Stored items
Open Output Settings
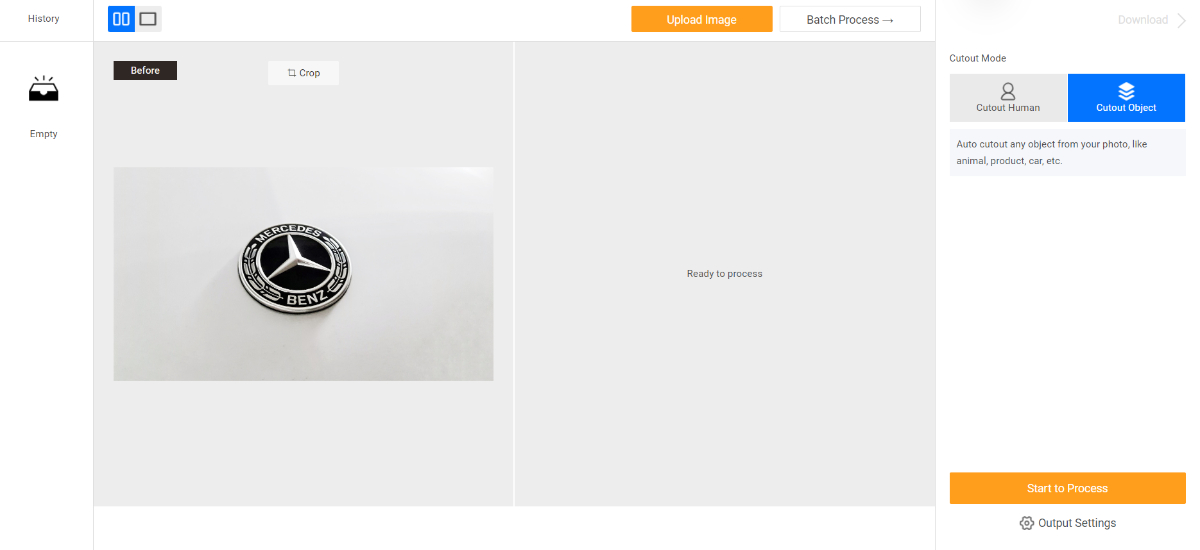pos(1067,523)
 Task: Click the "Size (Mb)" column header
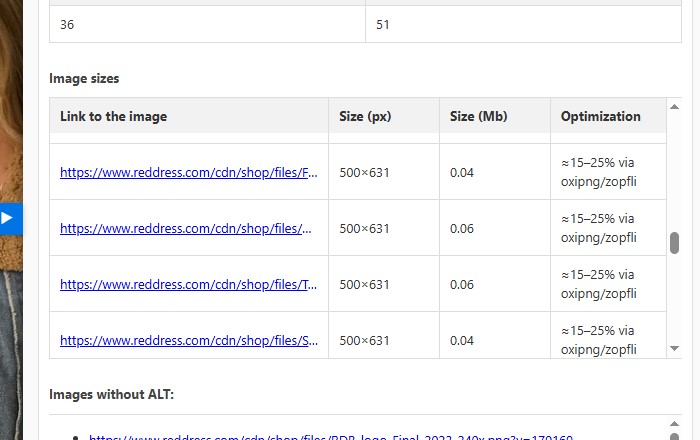coord(478,116)
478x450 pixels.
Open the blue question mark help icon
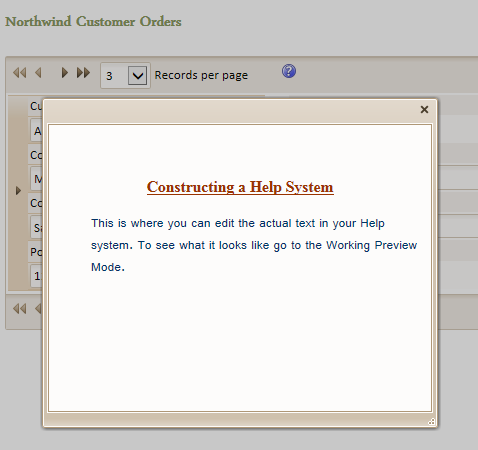(x=289, y=71)
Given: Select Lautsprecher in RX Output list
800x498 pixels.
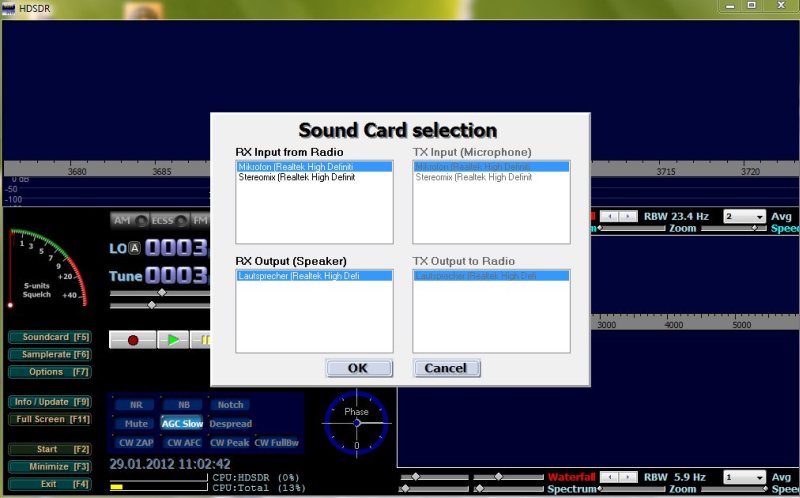Looking at the screenshot, I should pyautogui.click(x=298, y=275).
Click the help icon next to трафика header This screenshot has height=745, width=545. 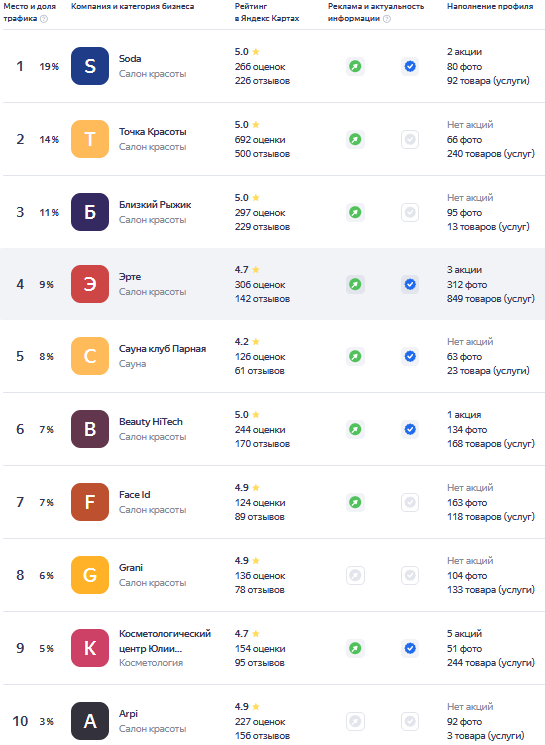coord(44,19)
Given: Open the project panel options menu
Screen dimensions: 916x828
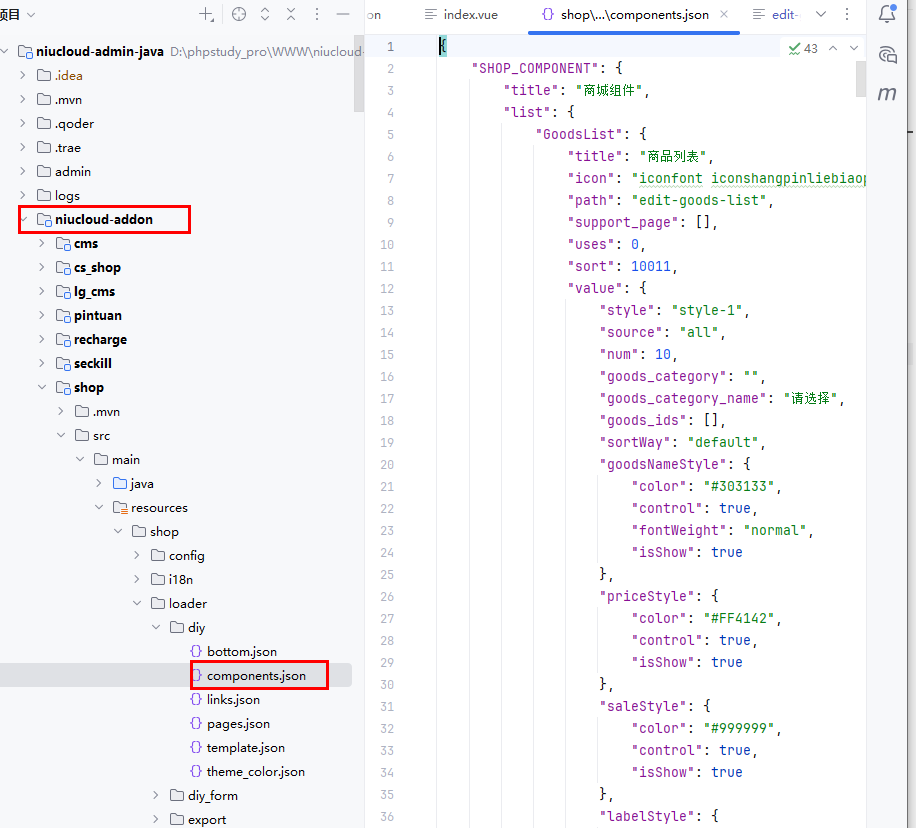Looking at the screenshot, I should click(x=317, y=14).
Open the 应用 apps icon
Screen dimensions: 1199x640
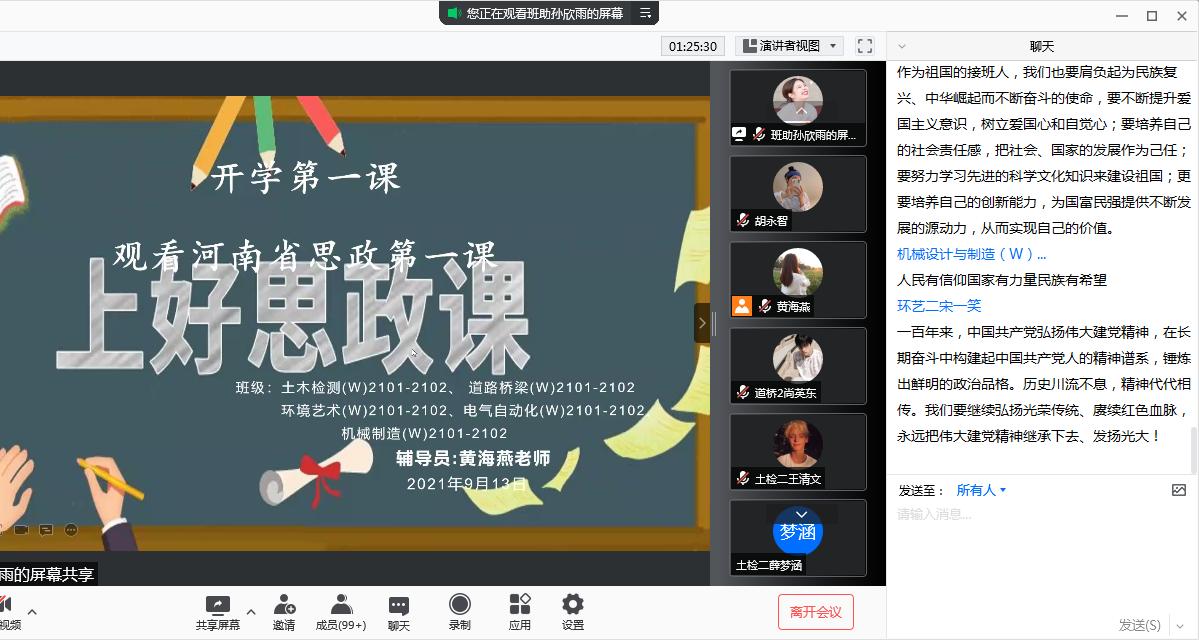click(519, 606)

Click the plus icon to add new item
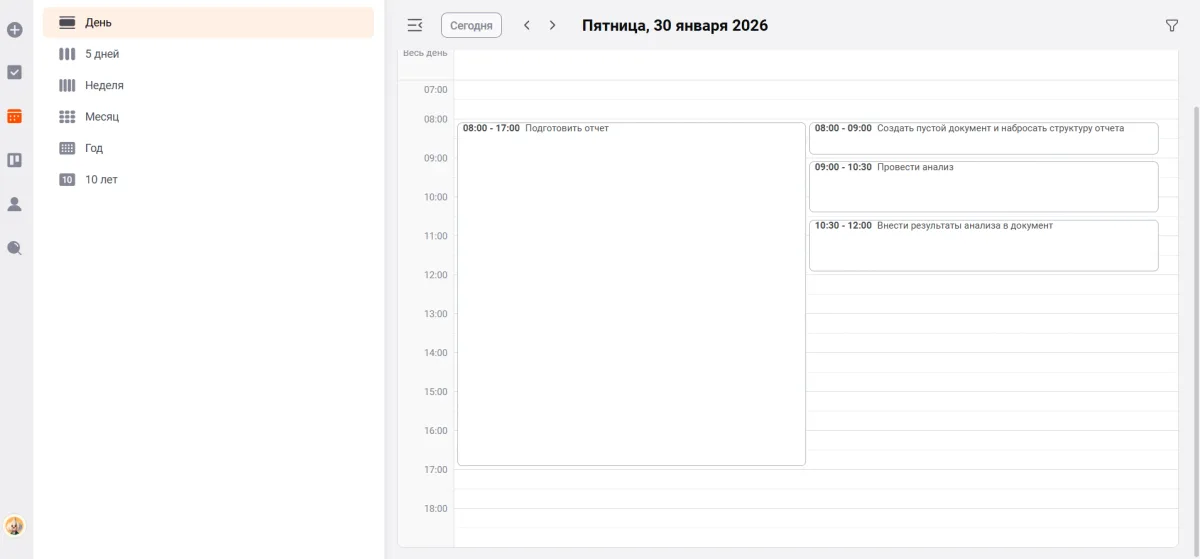pyautogui.click(x=15, y=30)
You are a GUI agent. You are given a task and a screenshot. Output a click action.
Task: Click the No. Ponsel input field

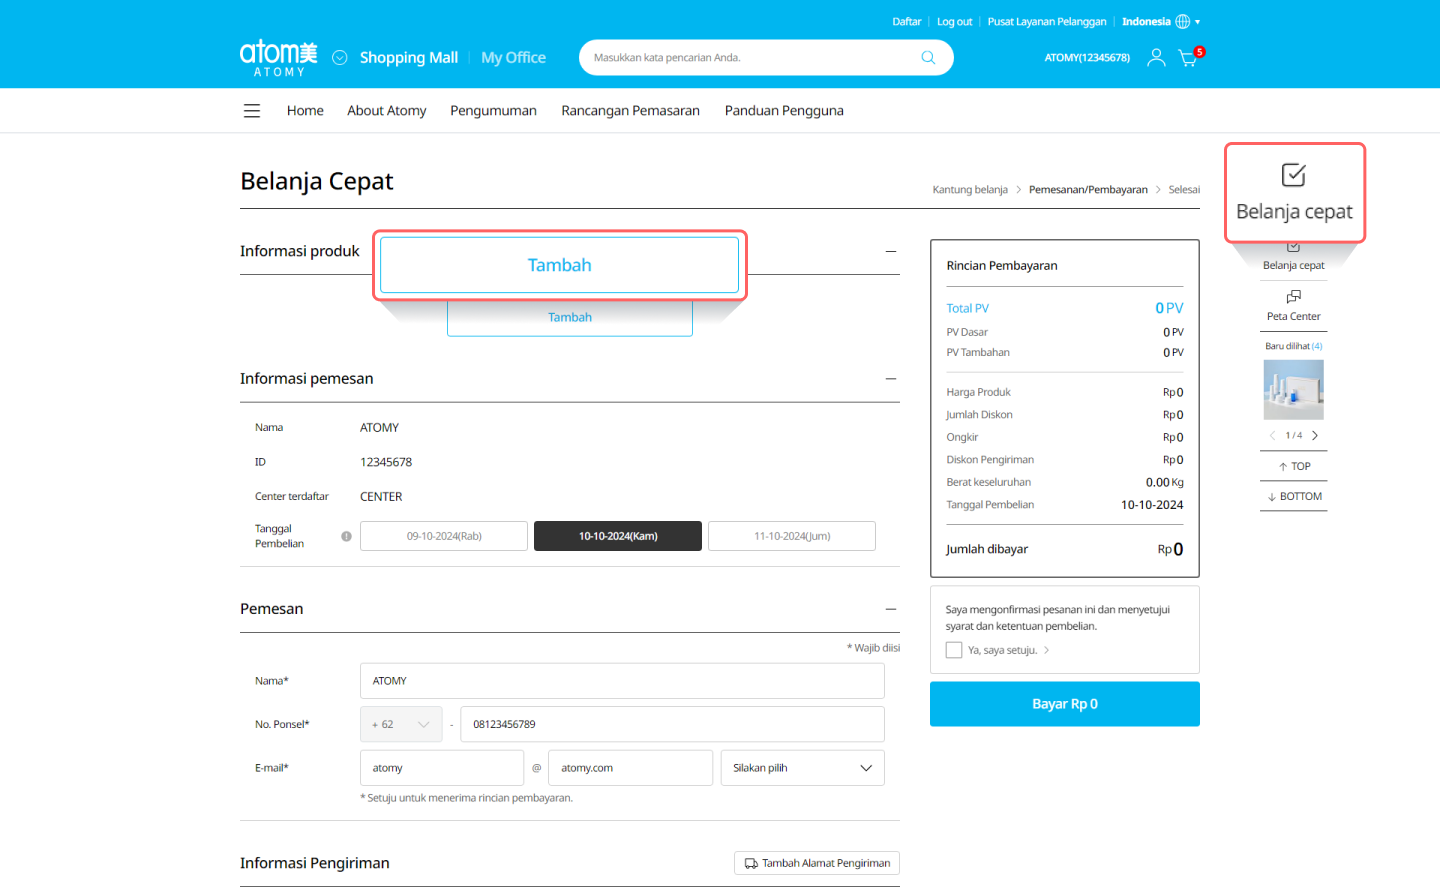click(672, 725)
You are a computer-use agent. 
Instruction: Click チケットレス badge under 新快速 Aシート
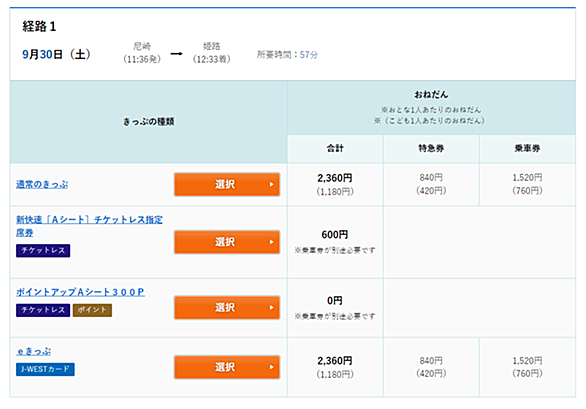pos(43,250)
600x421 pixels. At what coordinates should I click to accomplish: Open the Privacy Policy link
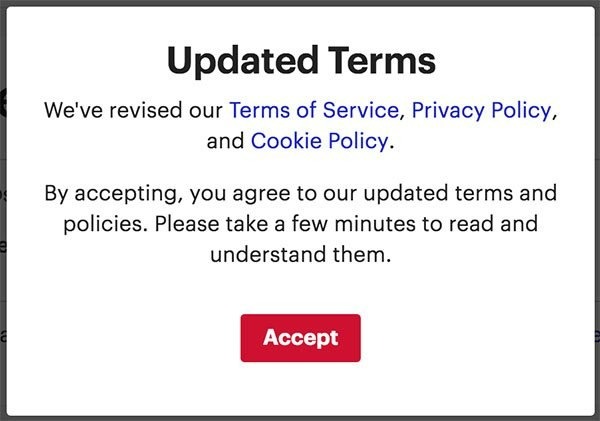point(481,110)
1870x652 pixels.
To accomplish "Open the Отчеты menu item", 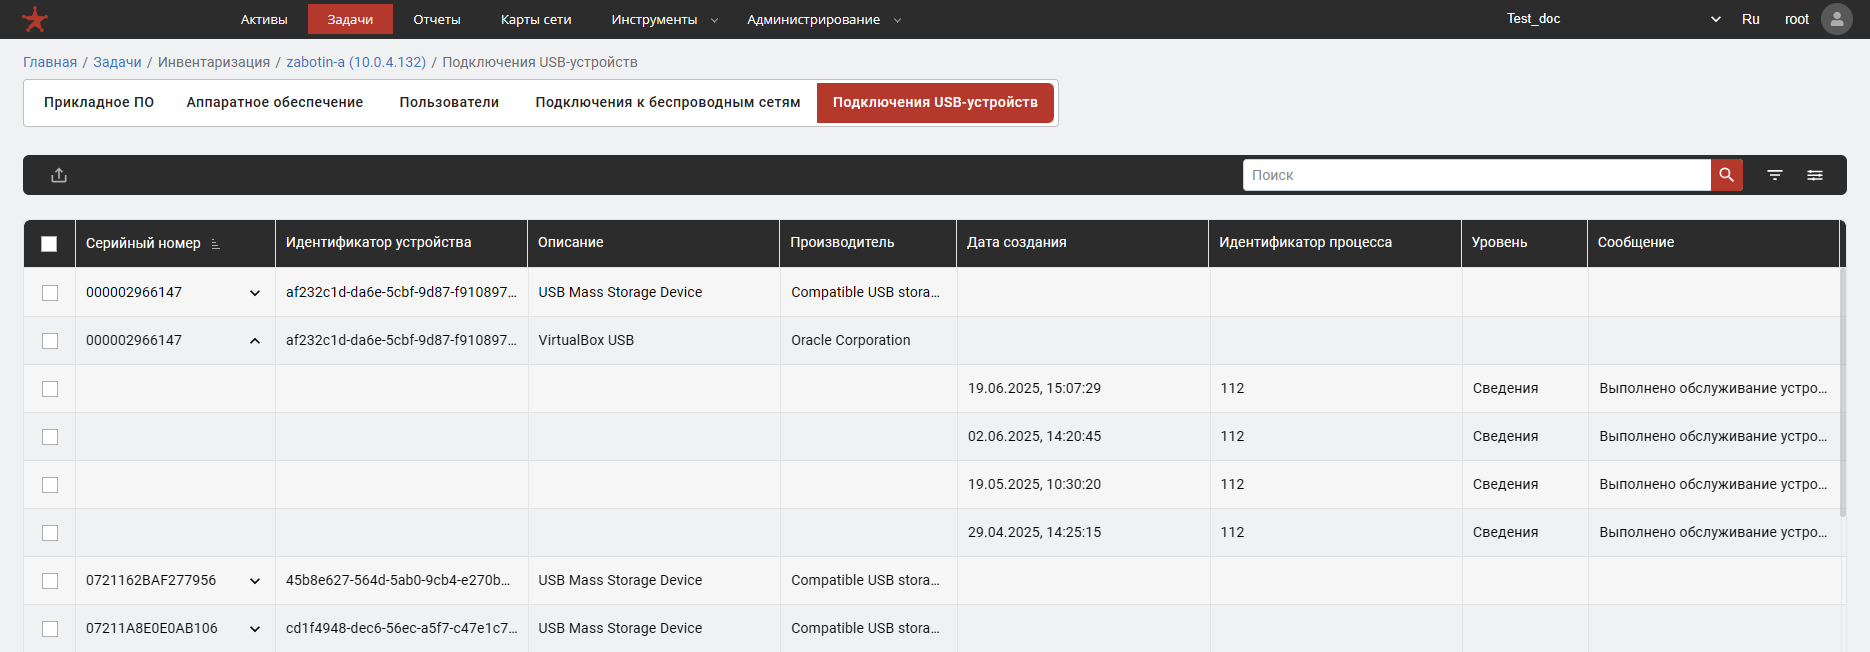I will point(437,19).
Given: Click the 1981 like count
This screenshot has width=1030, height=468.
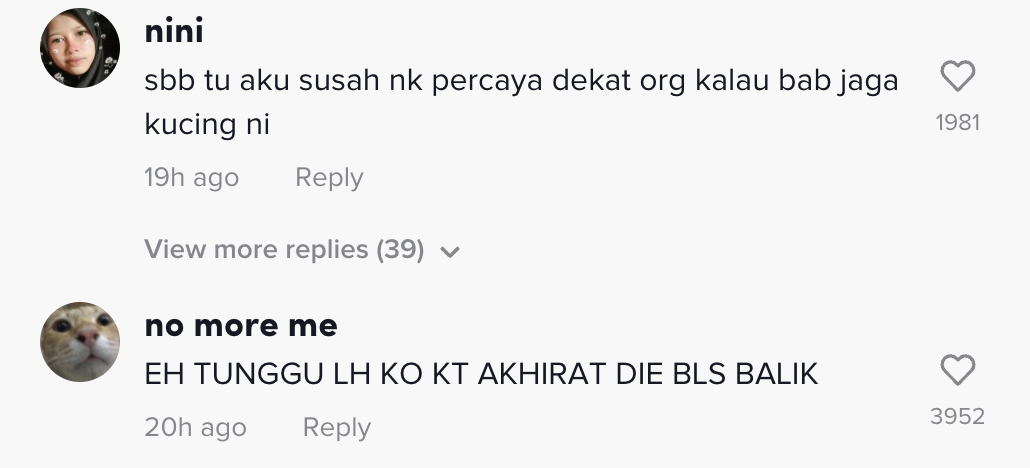Looking at the screenshot, I should tap(957, 123).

Exercise.
Filter the entries down to the lines holding the string "agent". Copy each of those lines.

Task answer.
You are a GUI agent. You are given a task and a screenshot. Output a click action.
You are a computer-use agent. 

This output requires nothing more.